▶ Passage shown
========================================

I can only say: I'm sorry, America. As a
former Federal Reserve official, I was responsible for executing the
centerpiece program of the Fed's first plunge into the bond-buying experiment
known as quantitative easing. The central bank continues to spin QE as a tool
for helping Main Street. But I've come to recognize the program for what it
really is: the greatest backdoor Wall Street bailout of all time.
When
the first round of quantitative easing ended, Huszar says that it was
incredibly obvious that QE had done very little to benefit average Americans
but that it had been "an absolute coup for Wall Street"...
Trading for the first round of QE ended on
March 31, 2010. The final results confirmed that, while there had been only
trivial relief for Main Street, the U.S. central bank's bond purchases had been
an absolute coup for Wall Street. The banks hadn't just benefited from the
lower cost of making loans. They'd also enjoyed huge capital gains on the
rising values of their securities holdings and fat commissions from brokering
most of the Fed's QE transactions. Wall Street had experienced its most
profitable year ever in 2009, and 2010 was starting off in much the same way.
You'd think the Fed would have finally stopped
to question the wisdom of QE. Think again. Only a few months later—after a 14%
drop in the U.S. stock market and renewed weakening in the banking sector—the
Fed announced a new round of bond buying: QE2. Germany's finance minister,
Wolfgang Schäuble, immediately called the decision "clueless."
That was when I realized the Fed had lost any
remaining ability to think independently from Wall Street.
Of
course the fact that the Fed cannot think independently from Wall Street should
not be a surprise to any of my regular readers. As I have written
about repeatedly,
the Federal Reserve was created by the Wall Street bankers for the benefit of
the Wall Street bankers. When the Federal Reserve serves the interests of
Wall Street, it is simply doing what it was designed to do. And according to Huszar,
quantitative easing has been one giant "subsidy" for Wall Street
banks...
Having racked up hundreds of billions of
dollars in opaque Fed subsidies, U.S. banks have seen their collective stock
price triple since March 2009. The biggest ones have only become more of a
cartel: 0.2% of them now control more than 70% of the U.S. bank assets.
But
Huszar is certainly not the only one on Wall Street that acknowledges these
things. For example, just check out what billionaire hedge fund manager
Stanley Druckenmiller told CNBC about
quantitative easing...
"This is fantastic for every rich
person," he said Thursday, a day after the Fed's stunning decision to
delay tightening its monetary policy. "This is the biggest
redistribution of wealth from the middle class and the poor to the rich ever."
"Who owns assets—the rich, the
billionaires. You think Warren Buffett hates this stuff? You think I hate this
stuff? I had a very good day yesterday."
Druckenmiller, whose net worth is estimated at
more than $2 billion, said that the implication of the Fed's policy is that the
rich will spend their wealth and create jobs—essentially betting on
"trickle-down economics."

========================================

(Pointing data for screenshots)

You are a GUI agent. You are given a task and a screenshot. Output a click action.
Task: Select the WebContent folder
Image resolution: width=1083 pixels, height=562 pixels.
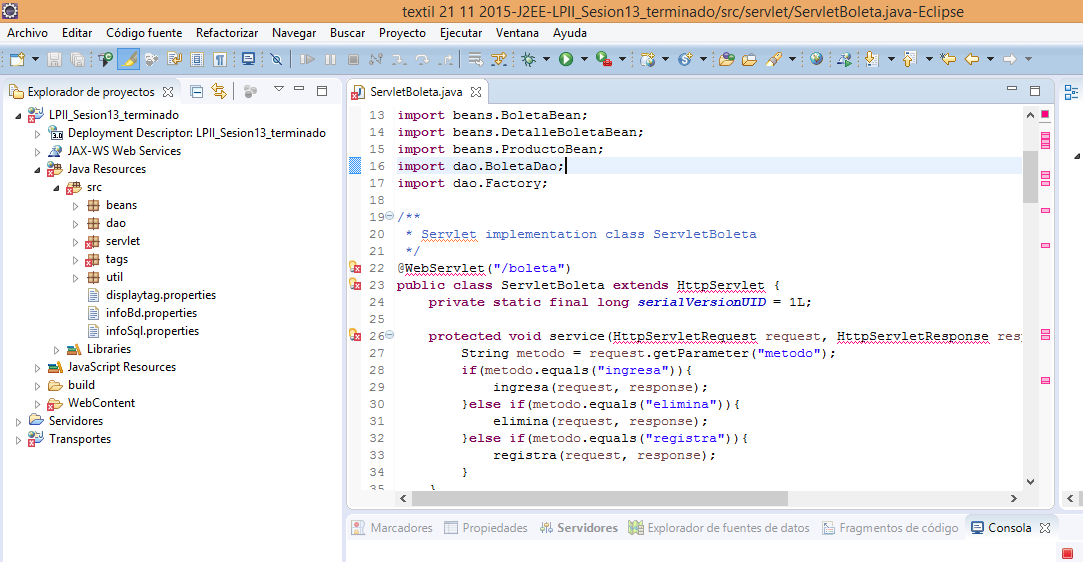(101, 403)
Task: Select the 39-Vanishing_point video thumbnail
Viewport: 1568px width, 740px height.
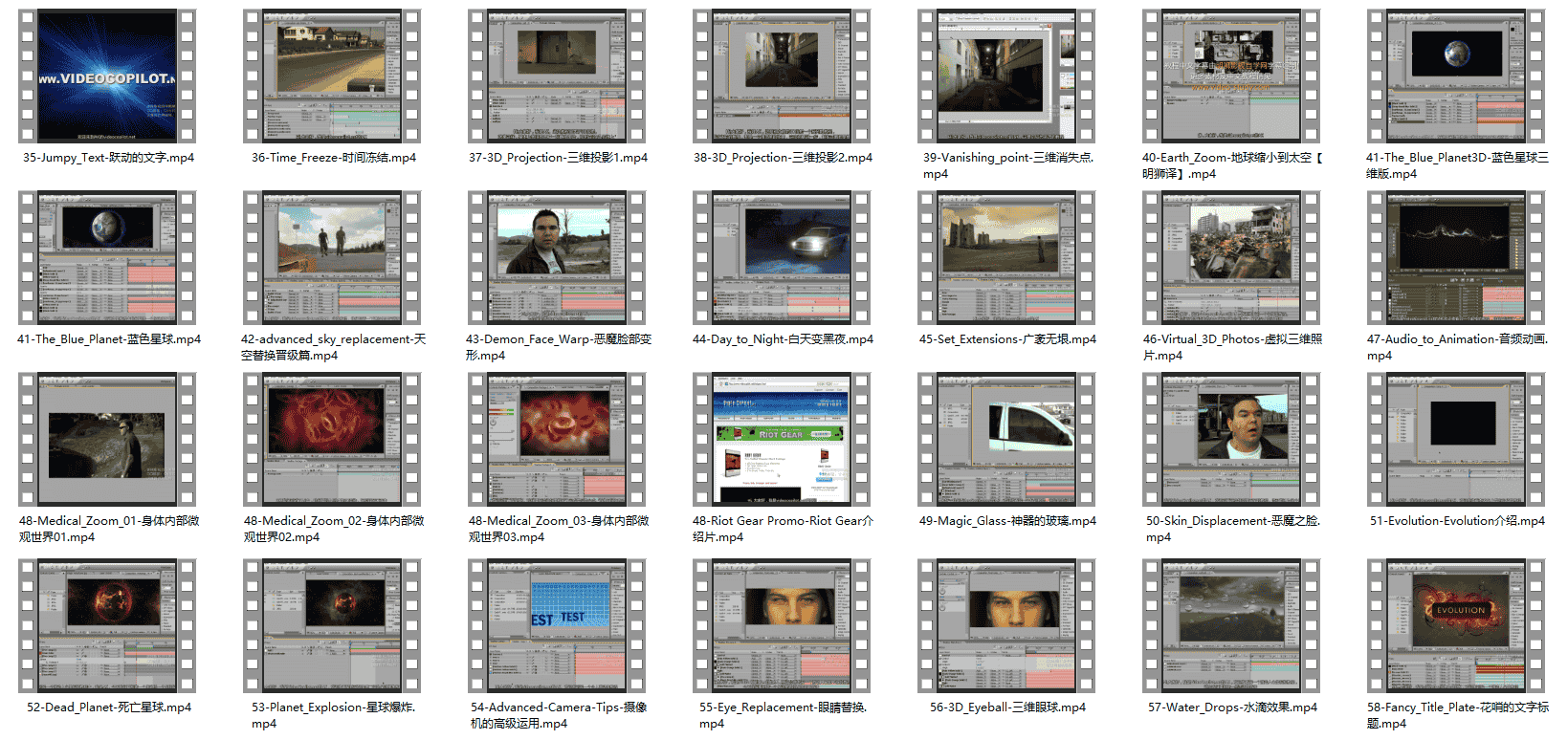Action: click(x=1006, y=76)
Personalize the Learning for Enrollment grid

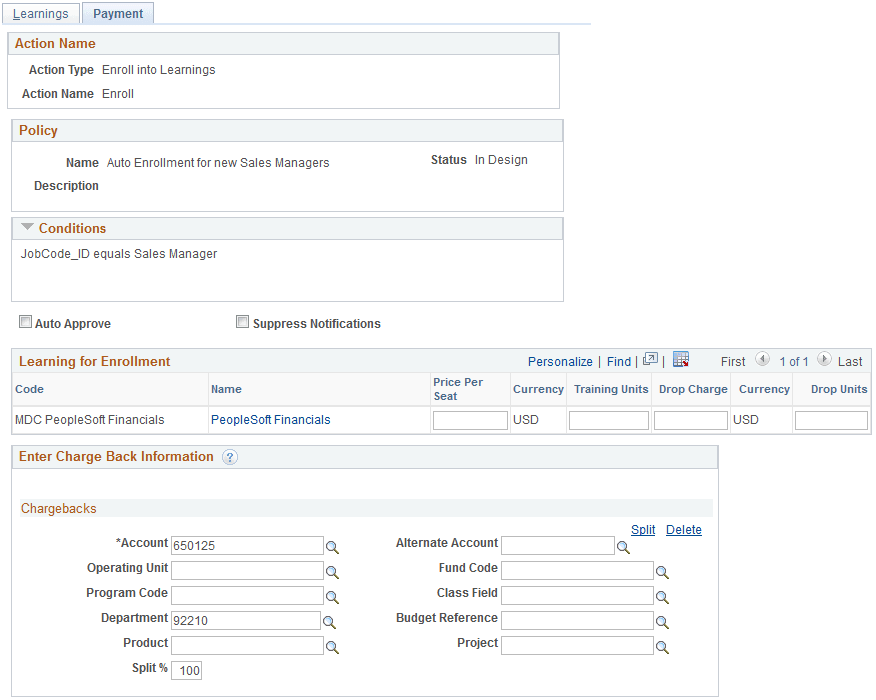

========================================

▶ Written request
Continue the passage on quantitative easing and Wall Street, starting after its last sentence.

▶ Result below
"I mean, maybe this trickle-down monetary
policy that gives money to billionaires and hopefully we go spend it is going
to work," he said. "But it hasn't worked for five years."
And
Donald Trump said essentially the same thing when he made the following
statement on CNBC about quantitative
easing...
"People like me will benefit from
this."
The
American people are still being told that quantitative easing is "economic
stimulus" which will make the lives of average Americans better.
That
is a flat out lie and the folks over at the Federal Reserve know this.
In
fact, a very interesting study conducted
for the Bank of England shows that quantitative easing actually increases the
gap between the wealthy and the poor...
It said that the Bank of England’s policies of
quantitative easing – similar to the Fed’s – had benefited mainly the wealthy.
Specifically, it said that its QE program had
boosted the value of stocks and bonds by 26 percent, or about $970 billion. It
said that about 40 percent of those gains went to the richest 5 percent of
British households.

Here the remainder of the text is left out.